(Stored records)
============================================================

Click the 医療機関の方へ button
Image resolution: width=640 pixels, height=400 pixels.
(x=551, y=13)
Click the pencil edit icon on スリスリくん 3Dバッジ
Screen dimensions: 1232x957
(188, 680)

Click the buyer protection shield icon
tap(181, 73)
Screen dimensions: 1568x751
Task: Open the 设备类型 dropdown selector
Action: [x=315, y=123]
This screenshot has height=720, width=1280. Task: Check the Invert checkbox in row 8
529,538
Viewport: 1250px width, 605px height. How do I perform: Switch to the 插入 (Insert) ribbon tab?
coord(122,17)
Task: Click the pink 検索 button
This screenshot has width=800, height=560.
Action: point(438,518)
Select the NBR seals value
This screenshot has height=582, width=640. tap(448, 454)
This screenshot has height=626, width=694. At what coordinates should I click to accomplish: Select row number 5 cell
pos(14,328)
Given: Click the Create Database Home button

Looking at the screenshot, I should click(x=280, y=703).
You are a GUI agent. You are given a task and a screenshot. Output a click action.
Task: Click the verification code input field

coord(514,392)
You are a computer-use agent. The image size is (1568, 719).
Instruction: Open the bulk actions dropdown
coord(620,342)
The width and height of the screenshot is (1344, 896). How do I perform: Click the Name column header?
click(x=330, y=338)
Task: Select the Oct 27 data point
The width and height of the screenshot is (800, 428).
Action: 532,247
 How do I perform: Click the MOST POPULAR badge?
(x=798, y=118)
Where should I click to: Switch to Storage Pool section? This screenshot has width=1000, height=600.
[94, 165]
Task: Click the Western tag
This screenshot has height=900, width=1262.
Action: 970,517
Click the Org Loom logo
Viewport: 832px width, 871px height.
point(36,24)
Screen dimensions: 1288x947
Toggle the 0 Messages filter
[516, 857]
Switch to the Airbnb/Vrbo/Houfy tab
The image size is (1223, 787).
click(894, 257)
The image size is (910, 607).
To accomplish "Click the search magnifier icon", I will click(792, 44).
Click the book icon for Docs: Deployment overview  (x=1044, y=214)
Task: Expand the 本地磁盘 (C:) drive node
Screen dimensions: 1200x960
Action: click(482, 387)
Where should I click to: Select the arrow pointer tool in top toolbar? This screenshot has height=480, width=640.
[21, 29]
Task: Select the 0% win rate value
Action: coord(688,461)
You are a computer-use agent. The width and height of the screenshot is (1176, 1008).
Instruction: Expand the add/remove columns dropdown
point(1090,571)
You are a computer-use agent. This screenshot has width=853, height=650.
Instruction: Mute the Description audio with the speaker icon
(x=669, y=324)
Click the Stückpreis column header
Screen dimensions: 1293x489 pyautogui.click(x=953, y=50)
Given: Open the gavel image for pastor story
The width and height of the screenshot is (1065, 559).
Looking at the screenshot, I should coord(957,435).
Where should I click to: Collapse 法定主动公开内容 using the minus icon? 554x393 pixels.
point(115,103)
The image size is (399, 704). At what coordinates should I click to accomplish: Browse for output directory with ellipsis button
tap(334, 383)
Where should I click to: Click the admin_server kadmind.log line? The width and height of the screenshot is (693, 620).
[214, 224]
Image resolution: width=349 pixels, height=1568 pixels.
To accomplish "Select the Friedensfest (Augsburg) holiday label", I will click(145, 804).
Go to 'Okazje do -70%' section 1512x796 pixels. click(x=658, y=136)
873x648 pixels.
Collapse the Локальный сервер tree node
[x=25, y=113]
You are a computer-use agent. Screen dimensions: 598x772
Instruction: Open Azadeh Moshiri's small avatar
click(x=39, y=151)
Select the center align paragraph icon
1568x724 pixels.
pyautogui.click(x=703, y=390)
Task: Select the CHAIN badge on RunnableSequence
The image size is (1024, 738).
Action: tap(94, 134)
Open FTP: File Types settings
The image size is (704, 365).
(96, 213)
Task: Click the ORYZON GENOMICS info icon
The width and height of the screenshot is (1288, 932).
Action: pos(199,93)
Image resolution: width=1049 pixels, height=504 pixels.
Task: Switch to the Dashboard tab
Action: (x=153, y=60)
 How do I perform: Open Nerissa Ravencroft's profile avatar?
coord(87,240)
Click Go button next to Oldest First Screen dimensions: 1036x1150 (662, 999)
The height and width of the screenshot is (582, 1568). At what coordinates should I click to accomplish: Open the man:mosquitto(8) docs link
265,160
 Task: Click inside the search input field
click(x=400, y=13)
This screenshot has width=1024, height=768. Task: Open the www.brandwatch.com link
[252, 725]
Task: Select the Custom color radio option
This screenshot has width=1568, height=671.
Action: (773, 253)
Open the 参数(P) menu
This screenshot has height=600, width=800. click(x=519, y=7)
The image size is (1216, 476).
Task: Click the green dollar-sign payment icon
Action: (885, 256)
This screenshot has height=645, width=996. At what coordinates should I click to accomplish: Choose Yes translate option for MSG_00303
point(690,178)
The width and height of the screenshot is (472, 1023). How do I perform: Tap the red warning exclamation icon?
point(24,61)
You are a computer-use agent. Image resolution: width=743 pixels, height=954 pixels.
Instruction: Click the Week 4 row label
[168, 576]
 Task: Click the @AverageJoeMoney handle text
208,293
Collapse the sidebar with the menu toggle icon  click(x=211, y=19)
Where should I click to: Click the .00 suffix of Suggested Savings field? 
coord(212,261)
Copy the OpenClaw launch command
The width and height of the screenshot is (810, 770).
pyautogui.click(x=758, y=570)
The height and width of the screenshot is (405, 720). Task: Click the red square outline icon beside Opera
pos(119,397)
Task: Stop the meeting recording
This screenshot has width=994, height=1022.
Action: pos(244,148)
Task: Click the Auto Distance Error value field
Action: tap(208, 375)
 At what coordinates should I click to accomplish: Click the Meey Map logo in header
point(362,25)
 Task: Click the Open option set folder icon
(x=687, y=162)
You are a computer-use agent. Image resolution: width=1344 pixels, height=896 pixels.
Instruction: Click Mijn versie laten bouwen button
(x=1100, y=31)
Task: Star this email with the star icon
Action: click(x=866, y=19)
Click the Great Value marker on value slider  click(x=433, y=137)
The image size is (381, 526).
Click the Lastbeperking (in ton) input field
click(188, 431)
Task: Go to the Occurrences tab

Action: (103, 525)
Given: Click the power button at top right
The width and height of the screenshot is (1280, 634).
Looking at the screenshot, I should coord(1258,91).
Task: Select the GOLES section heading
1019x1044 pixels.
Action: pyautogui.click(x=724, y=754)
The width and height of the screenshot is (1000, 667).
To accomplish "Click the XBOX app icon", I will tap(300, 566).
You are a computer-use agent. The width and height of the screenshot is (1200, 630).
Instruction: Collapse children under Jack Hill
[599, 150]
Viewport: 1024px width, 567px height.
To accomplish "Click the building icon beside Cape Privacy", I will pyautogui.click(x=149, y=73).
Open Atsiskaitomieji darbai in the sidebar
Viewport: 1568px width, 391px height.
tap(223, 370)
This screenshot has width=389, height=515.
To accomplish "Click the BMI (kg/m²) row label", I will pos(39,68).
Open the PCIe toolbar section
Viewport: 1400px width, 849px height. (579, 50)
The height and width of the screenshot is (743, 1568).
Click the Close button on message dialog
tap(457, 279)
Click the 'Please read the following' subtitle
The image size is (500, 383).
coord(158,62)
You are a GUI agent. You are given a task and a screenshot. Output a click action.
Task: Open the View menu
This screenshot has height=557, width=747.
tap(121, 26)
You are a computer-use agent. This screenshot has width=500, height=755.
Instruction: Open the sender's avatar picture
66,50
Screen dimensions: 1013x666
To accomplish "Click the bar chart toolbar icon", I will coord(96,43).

============================================================

Task instructions: Copy out each line of the entries where the word "computer" is found.

Output of the task:
You are a computer-use agent. The image size is (1568, 719).
You are a computer-use agent. The width and height of the screenshot is (1176, 1008).
You are a computer-use agent. This screenshot has width=853, height=650.
You are a computer-use agent. Screen dimensions: 598x772
You are a computer-use agent. Image resolution: width=743 pixels, height=954 pixels.
You are a computer-use agent. Image resolution: width=1344 pixels, height=896 pixels.
You are a computer-use agent. The width and height of the screenshot is (1200, 630).
You are a computer-use agent. This screenshot has width=500, height=755.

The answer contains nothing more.